↓

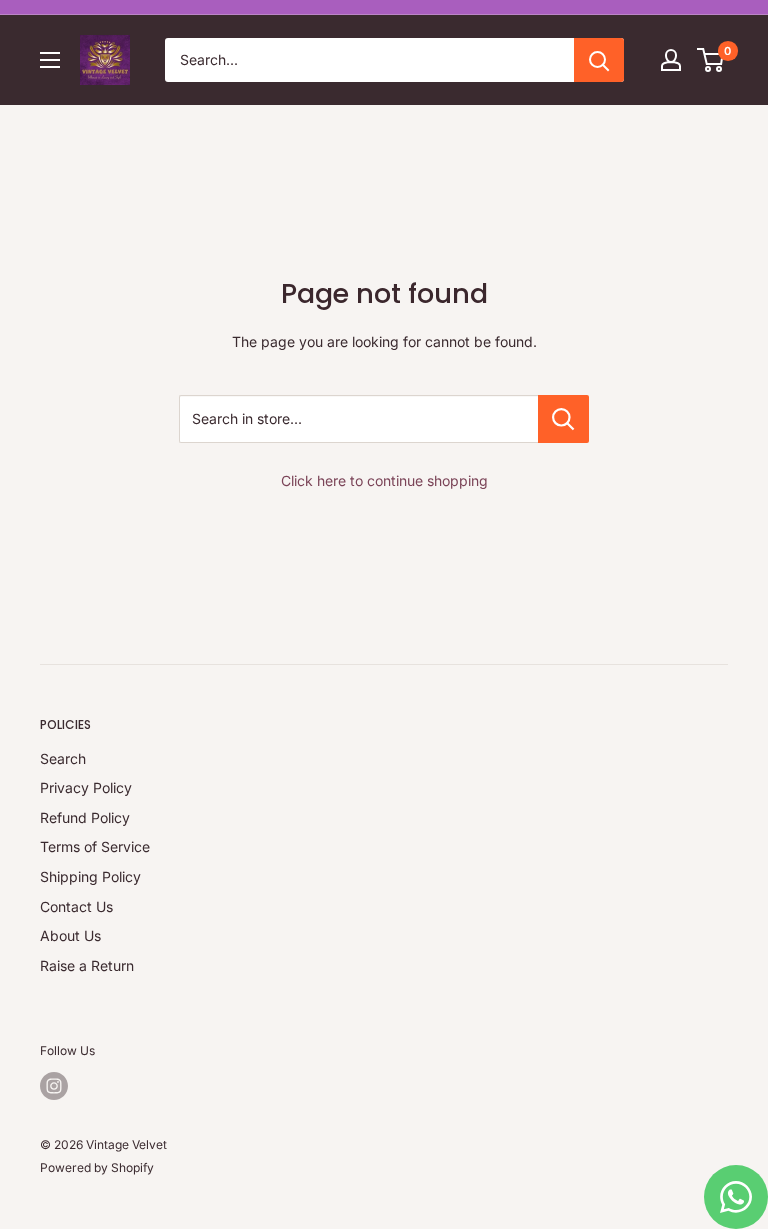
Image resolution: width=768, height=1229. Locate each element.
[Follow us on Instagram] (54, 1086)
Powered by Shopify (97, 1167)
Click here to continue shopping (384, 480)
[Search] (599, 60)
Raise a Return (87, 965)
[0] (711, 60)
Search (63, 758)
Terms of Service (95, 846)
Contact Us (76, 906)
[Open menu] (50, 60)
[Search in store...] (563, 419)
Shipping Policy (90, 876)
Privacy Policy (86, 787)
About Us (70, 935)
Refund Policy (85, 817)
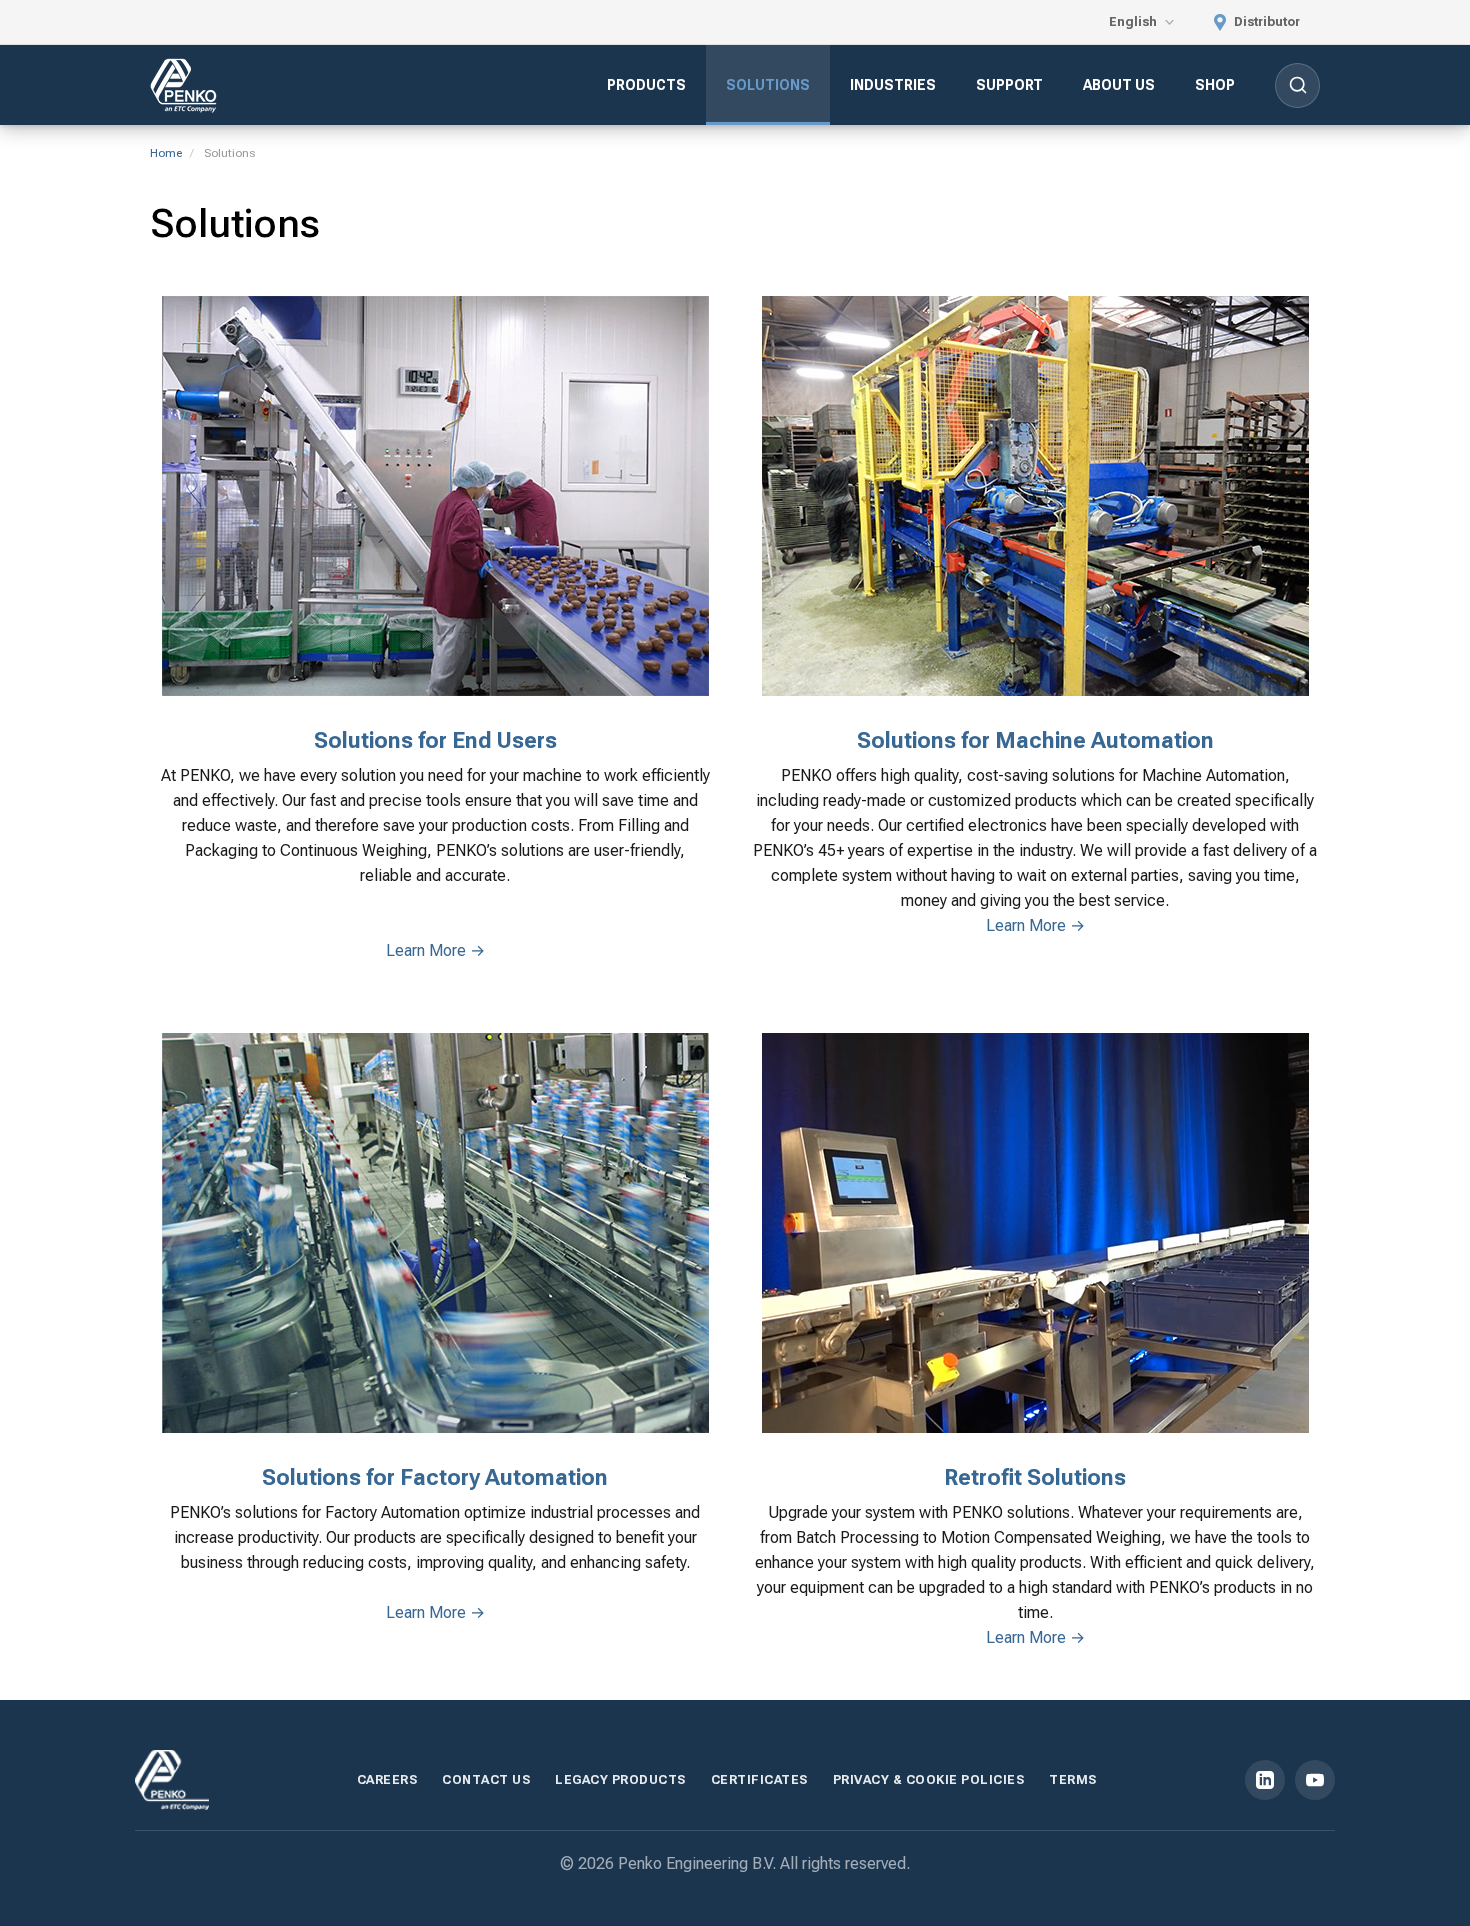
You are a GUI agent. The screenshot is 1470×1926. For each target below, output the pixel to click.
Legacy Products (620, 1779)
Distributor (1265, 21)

↑

= WHAT THE EXERCISE ASKS =
Return the listing verbatim, pictures excluded.

= TASK SOLUTION =
Image resolution: width=768, height=1229. Locate each element.
[Follow us on Instagram] (54, 1086)
Powered by Shopify (97, 1167)
Click here to continue shopping (384, 480)
[Search] (599, 60)
Raise a Return (87, 965)
[0] (711, 60)
Search (63, 758)
Terms of Service (95, 846)
Contact Us (76, 906)
[Open menu] (50, 60)
[Search in store...] (563, 419)
Shipping Policy (90, 876)
Privacy Policy (86, 787)
About Us (70, 935)
Refund Policy (85, 817)
You are a GUI agent. The screenshot is 1470×1926. For each target below, output the pixel to click.
Legacy Products (620, 1779)
Distributor (1265, 21)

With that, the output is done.